— Start Dataset excerpts —

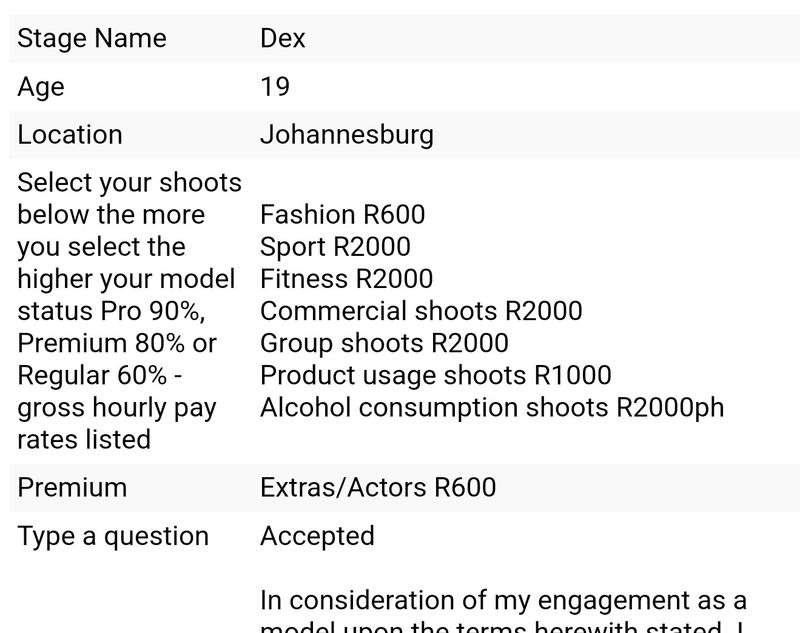Click the Alcohol consumption shoots R2000ph entry
The width and height of the screenshot is (800, 633).
(x=492, y=408)
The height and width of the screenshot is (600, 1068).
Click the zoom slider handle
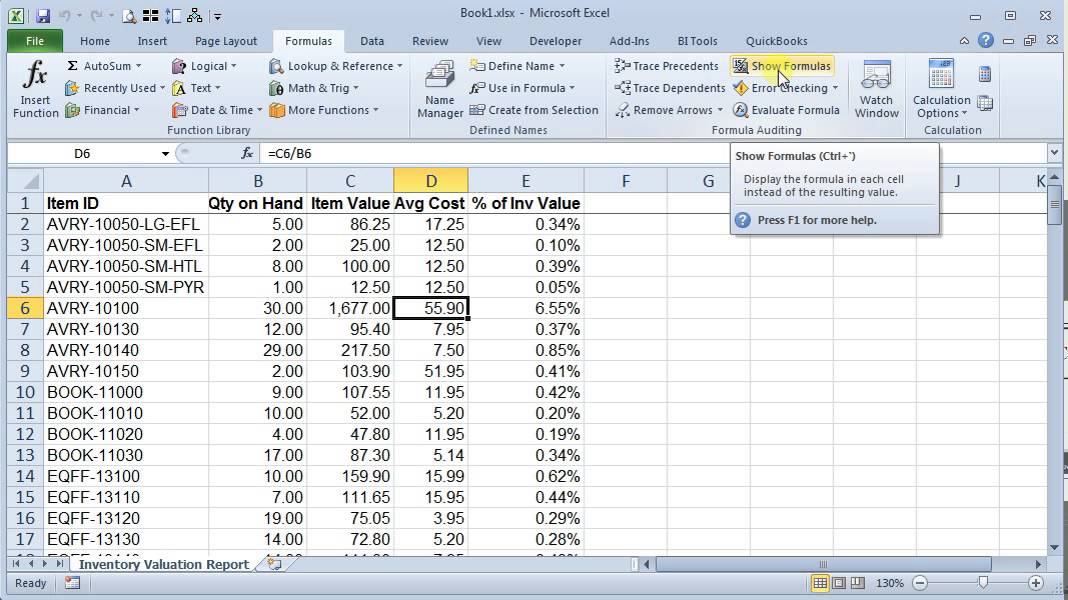coord(983,583)
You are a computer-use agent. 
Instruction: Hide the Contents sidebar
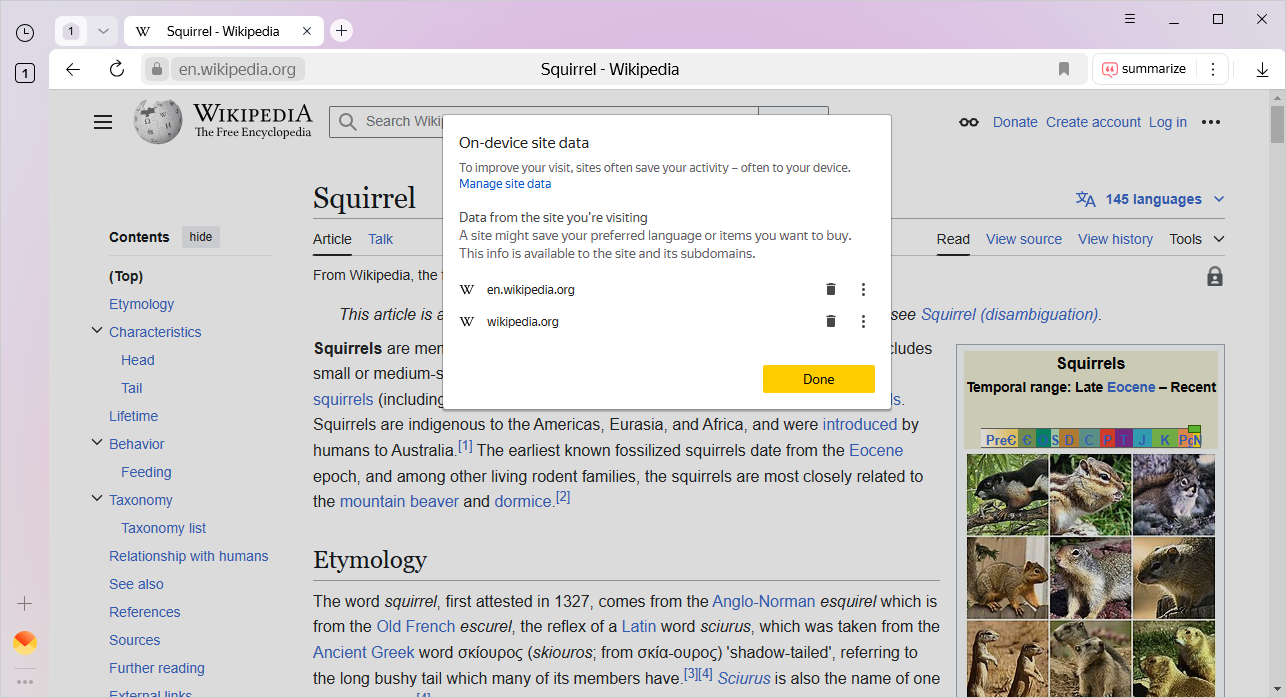[x=201, y=237]
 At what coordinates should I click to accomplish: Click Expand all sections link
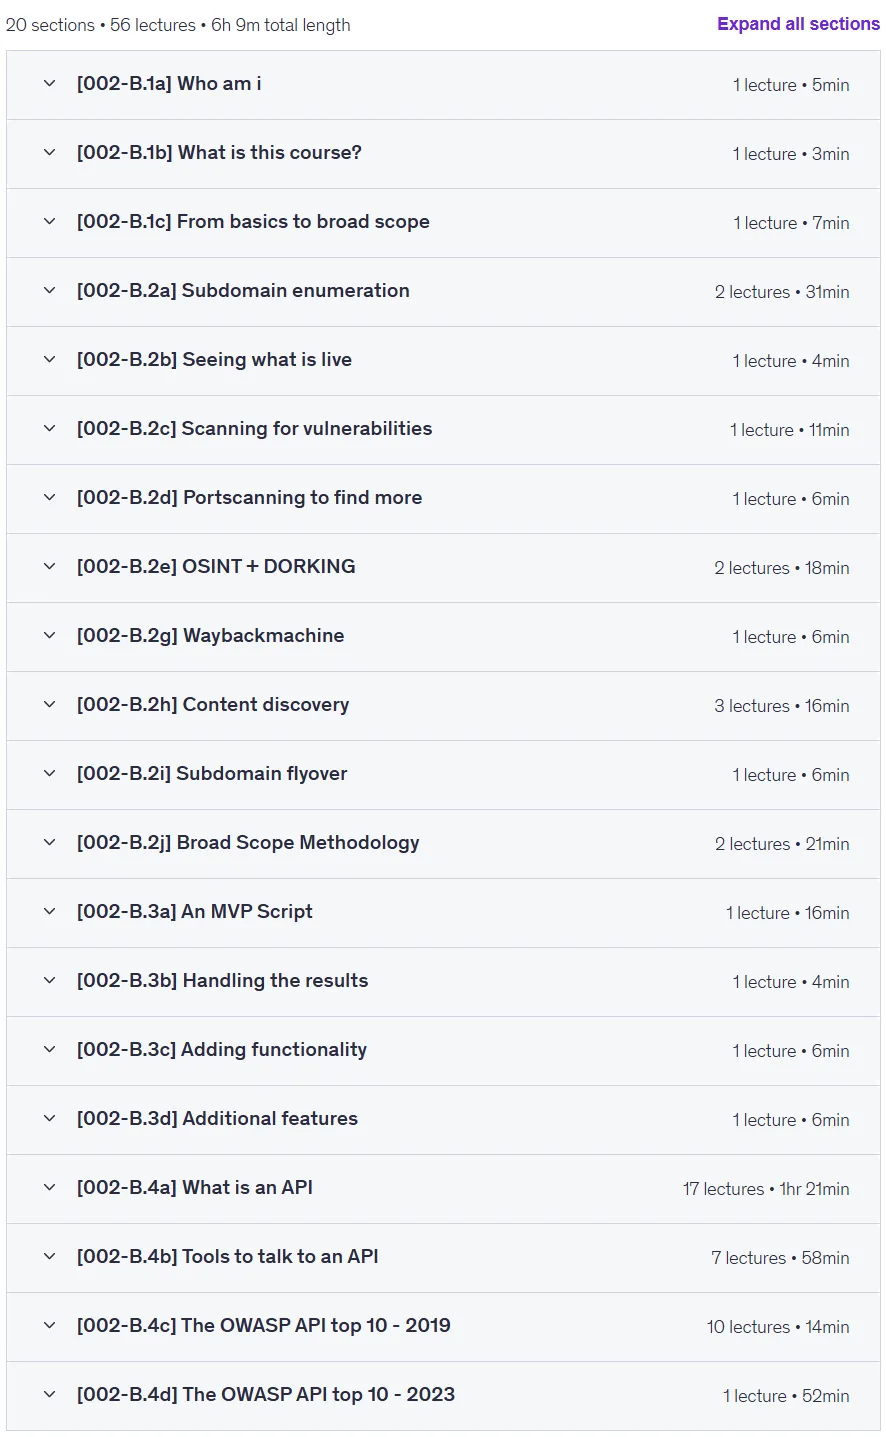coord(798,24)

— End Dataset excerpts —

**Task to complete:**
Copy out, word for word, the rows between the line holding "The height and" and the line holding "[x=201, y=237]", inclusive. Leave the pictures out of your answer.

**Correct result:**
The height and width of the screenshot is (600, 1068).
Click the zoom slider handle
coord(983,583)
You are a computer-use agent. 
Instruction: Hide the Contents sidebar
[x=201, y=237]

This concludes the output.